The reasons you should care about taking ownership of cybersecurity are plentiful, but the importance of a workplace culture of security is best summed up with one point: it’s personal. You provide your information to your employer, don't you? Somewhere among the billions of bytes of sensitive information, financial data, and social security numbers floating around in that data lake, is your information.
Your personal deets out there in the great wide web! And since you’re trusting the security of your organization to protect it, investing and participating in your team’s security culture only strengthens that shield. Plus, putting good security habits into practice at work will make them feel more natural in your personal life—and bad actors can find your data either way, if you aren’t careful.
There are wider-reaching effects, too: your organization’s reputation, your job security. Need I remind you of messy things like legal consequences, financial penalties, and reputational damage?
Beyond just inducing fear, look at these risks as reminders of the ethical responsibility we hold as guardians of confidential data—ours, our families’, our customers’. To be frank, security breaches can ruin lives, and as members of a bigger organization, non-technical individuals have just as much of an ethical obligation to protect sensitive data and respect the privacy of customers, colleagues, and stakeholders, as the individuals building the software.
What Can We Do to Show We Care?
So, what can you and I do to actively participate in a culture of security—and show our communities our commitment to keeping their data safe?
What you begin by choosing to care about security culture, continues by staying curious and informed. Asking questions like, what are the latest security threats? And then finding out. There are plenty of prominent, reputable sources, conferences, and experts we can follow along with. For example:
Plus, you can always subscribe to The Relativity Blog to receive new security lessons right in your inbox.
Be an Example
Understanding the landscape and its inevitable risks is a huge step in the right direction, and if you’re headed toward a safer future, why not take your peers with you? Whether it’s a small thing (like encouraging a coworker to close their laptop when stepping away from their desk), or a big thing (like starting a security initiative at your organization), adopting a security mindset can be contagious.
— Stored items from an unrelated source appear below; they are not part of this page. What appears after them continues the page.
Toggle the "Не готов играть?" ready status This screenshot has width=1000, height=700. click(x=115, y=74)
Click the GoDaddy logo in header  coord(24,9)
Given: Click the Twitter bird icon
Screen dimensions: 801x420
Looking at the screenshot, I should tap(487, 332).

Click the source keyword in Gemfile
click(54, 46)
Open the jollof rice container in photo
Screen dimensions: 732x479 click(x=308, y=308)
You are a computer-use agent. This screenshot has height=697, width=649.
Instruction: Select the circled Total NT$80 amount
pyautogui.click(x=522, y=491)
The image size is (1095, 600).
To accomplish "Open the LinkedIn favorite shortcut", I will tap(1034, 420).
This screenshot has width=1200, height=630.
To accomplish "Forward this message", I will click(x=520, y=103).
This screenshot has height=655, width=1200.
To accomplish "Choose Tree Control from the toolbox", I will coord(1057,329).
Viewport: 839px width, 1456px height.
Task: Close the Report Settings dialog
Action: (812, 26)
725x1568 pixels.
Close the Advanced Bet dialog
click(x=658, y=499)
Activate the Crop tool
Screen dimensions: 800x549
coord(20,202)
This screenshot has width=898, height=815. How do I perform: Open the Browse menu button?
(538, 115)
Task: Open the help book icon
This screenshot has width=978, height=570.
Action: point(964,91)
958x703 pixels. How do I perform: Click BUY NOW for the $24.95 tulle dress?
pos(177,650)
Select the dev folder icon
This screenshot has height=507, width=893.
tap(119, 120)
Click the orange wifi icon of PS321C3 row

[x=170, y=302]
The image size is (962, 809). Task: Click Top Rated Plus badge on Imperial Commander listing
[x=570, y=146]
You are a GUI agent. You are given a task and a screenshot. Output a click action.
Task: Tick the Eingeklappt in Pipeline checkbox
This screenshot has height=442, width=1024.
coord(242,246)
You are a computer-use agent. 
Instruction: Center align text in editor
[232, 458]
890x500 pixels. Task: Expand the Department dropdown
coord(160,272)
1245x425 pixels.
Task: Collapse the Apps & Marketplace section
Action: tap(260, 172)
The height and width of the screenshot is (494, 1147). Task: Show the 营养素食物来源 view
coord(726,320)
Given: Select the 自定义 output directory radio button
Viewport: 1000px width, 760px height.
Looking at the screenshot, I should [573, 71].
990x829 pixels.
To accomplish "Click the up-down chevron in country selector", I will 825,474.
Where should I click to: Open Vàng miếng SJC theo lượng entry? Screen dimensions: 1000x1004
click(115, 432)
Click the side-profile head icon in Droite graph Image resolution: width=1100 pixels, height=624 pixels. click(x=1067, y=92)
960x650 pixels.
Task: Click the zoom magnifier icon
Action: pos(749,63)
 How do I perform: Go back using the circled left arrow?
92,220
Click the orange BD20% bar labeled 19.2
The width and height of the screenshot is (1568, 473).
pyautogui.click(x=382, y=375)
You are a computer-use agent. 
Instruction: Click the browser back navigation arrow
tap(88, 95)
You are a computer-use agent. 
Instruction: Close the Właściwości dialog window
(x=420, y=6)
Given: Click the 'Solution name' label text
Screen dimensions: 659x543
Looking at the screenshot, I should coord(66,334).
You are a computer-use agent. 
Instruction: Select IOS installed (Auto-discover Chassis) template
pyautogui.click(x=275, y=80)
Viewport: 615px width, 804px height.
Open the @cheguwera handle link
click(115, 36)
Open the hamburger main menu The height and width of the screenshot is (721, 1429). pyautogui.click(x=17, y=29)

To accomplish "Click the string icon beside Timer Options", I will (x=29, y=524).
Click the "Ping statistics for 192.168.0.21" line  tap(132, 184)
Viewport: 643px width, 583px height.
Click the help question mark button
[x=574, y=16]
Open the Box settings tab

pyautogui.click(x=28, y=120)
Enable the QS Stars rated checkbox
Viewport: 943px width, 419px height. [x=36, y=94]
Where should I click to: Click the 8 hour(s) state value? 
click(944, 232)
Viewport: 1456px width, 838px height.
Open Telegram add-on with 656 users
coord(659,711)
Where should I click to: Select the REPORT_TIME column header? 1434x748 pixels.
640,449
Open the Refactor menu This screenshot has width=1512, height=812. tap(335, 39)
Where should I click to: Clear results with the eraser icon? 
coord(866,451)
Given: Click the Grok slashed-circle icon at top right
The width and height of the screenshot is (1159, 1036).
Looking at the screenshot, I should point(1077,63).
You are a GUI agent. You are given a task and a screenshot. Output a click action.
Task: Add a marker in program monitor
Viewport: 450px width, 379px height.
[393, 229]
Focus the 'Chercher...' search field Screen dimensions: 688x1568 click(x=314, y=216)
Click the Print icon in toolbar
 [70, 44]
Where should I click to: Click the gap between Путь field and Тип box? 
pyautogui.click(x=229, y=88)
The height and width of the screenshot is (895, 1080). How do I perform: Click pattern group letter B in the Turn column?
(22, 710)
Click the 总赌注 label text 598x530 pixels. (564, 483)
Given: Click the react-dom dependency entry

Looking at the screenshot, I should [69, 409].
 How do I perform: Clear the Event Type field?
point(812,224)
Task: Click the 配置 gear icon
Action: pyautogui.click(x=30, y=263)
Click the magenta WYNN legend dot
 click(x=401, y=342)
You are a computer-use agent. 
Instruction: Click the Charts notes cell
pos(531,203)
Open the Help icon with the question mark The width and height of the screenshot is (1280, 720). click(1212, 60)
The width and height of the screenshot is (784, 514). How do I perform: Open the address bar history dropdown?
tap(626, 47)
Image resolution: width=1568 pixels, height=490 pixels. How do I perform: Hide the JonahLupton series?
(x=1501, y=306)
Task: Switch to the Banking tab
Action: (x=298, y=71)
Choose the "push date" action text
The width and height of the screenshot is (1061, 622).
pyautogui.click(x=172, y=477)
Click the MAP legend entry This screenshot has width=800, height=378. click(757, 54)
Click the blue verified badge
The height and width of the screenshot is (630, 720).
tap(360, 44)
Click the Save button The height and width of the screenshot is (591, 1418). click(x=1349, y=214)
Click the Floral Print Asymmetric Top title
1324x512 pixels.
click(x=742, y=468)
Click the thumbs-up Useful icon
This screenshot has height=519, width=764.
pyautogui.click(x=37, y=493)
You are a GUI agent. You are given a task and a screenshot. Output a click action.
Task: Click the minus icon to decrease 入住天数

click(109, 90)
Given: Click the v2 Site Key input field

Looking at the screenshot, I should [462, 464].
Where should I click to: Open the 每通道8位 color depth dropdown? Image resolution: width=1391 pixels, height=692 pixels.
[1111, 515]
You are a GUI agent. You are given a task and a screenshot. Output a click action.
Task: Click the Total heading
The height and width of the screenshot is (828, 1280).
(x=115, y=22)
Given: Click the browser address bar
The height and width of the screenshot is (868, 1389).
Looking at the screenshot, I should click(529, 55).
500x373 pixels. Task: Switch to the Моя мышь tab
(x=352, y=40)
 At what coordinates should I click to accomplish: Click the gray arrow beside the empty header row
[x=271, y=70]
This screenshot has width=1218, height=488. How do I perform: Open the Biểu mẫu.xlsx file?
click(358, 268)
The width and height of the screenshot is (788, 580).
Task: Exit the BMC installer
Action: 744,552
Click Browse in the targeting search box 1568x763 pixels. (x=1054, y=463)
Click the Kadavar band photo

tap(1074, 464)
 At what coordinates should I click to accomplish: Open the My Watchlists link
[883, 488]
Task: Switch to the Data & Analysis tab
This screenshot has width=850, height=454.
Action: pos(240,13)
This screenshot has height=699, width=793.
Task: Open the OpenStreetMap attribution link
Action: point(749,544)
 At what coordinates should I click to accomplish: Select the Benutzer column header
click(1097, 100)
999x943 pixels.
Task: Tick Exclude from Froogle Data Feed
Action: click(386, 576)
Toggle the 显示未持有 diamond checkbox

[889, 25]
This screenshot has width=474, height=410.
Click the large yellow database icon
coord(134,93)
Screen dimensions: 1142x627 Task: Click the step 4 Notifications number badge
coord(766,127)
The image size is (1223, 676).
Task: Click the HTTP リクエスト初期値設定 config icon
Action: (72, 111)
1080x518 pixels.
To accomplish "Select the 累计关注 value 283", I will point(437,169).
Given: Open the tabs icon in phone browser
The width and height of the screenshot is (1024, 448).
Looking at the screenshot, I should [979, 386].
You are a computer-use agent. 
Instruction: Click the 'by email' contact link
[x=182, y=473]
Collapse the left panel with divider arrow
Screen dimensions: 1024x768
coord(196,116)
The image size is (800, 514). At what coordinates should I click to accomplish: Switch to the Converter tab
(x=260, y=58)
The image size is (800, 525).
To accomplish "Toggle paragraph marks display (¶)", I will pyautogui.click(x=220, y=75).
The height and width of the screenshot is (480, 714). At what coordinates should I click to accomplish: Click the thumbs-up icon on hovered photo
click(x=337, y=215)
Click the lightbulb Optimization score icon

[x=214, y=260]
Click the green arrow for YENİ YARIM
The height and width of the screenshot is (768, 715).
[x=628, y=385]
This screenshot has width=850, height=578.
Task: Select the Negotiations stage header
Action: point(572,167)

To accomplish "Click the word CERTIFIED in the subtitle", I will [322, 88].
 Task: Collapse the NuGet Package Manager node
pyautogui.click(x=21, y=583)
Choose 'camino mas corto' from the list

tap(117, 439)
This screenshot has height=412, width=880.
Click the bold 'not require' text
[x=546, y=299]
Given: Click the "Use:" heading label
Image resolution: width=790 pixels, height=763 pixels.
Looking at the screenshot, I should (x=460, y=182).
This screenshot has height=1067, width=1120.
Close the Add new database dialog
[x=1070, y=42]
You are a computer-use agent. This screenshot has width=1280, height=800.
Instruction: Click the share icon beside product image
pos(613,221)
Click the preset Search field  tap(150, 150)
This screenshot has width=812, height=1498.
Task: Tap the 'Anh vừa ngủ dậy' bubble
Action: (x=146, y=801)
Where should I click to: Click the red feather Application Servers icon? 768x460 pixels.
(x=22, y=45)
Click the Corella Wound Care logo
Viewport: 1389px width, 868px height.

Just like we have a moral obligation to protect the privacy of our customers and colleagues, we are all obligated to report security incidents and act when tragedy strikes. Maybe this means you’re the first to notice a phishing attempt. Or maybe you’re not afraid of communicating and collaborating with IT and security teams when something suspicious occurs, even when you may not feel the most “equipped” to do something about it yourself.
Engage and Contribute
Fostering a culture of security could mean offering your specialized skills towards a project. You might assist with security assessments or audits, write security-centered articles, or advocate for necessary resources. It could mean giving of your time to join a security committee or group where you have the space to contribute ideas, share perspectives, and collaborate with other teams over security. It might even mean just talking about security more in general. Create a tone of open communication by sharing security-related content, articles, updates, and more. You never know what positive action sharing that post you saw might ignite.
By actively engaging in these ways, non-technical individuals can make meaningful contributions to security efforts and help create a more secure environment within our organizations.
Only You Can Prevent Security Breaches
If you’re not motivated to add “I can better the security of my company” to your list of daily affirmations to tell yourself in the mirror, at least know that your actions, no matter how small, carry big weight. Being uneducated or ignorant on the subject isn’t a valid excuse. You have a responsibility and an opportunity to maintain the health of security culture. Yes, you!